Porto

Hospitais de Santo António e São João "esgotaram" quartos para suspeitos de infeção de coronavírus

Hospitais de Santo António e São João "esgotaram" quartos para suspeitos de infeção de coronavírus

A diretora-geral da Saúde, Graça Freitas, disse na segunda-feira à noite que os hospitais de Santo António e São João, no Porto, "esgotaram" a capacidade de internamento em quartos de pressão negativa para doentes suspeitos de infeção por Covid-19 e que teve de mandar abrir camas noutras unidades da região norte.

"Temos mais 12 hospitais prontos a receber doentes e todos os hospitais da zona norte foram ativados esta noite", disse no programa Prós e Contras da RTP, referindo-se aos outros quatro hospitais que "estavam prontos para ser ativados". Além dos dois casos de infeção confirmados, a diretora-geral revelou que já houve "mais de 100 casos suspeitos", fora os que fazem os exames no hospital de São João e vão para casa à espera dos resultados.

"Dois são a pontinha do icebergue, foram os que deram positivo. Mas já passaram muitos mais pelos nossos serviços", disse, admitindo que a chegada do vírus a Portugal "vai ser difícil" e desafiante para o sistema de saúde.

As primeiras análises a dois pacientes, um internado no Hospital de Santo António e outro no Hospital de São João, no Porto, deram positivo, apurou o JN. As informações foram confirmadas durante a manhã de segunda-feira pela ministra da Saúde, Marta Temido, em conferência de imprensa conjunta com a diretora-geral da Saúde, Graça Freitas.

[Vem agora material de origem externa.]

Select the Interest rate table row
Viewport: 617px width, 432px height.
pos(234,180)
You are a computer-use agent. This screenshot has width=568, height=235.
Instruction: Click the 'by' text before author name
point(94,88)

A ministra confirmou que o doente internado no Santo António é um "homem com 60 anos, que teve início de sintomas a 29 de fevereiro", cujo estado de saúde é "estável". Acrescentou ainda que existe, neste caso, "um link [ligação] epidemiológico ao norte de Itália", onde o português esteve de férias. Segundo apurou o JN, o paciente é um médico do Centro Hospitalar do Tâmega e Sousa.

Sobre o doente do São João, trata-se de "um homem de 33 anos", cuja análise hospitalar ao novo coronavírus deu positiva (durante a manhã, ainda se aguardava o resultado da contra-análise, que também se revelou positivo). Este paciente, que também está estável, registou os primeiros sintomas a 26 de fevereiro e "tem link epidemiológico a Valência, Espanha". Trata-se de um residente na zona do Grande Porto, trabalhador na área da construção civil em Espanha, segundo informações recolhidas pelo JN.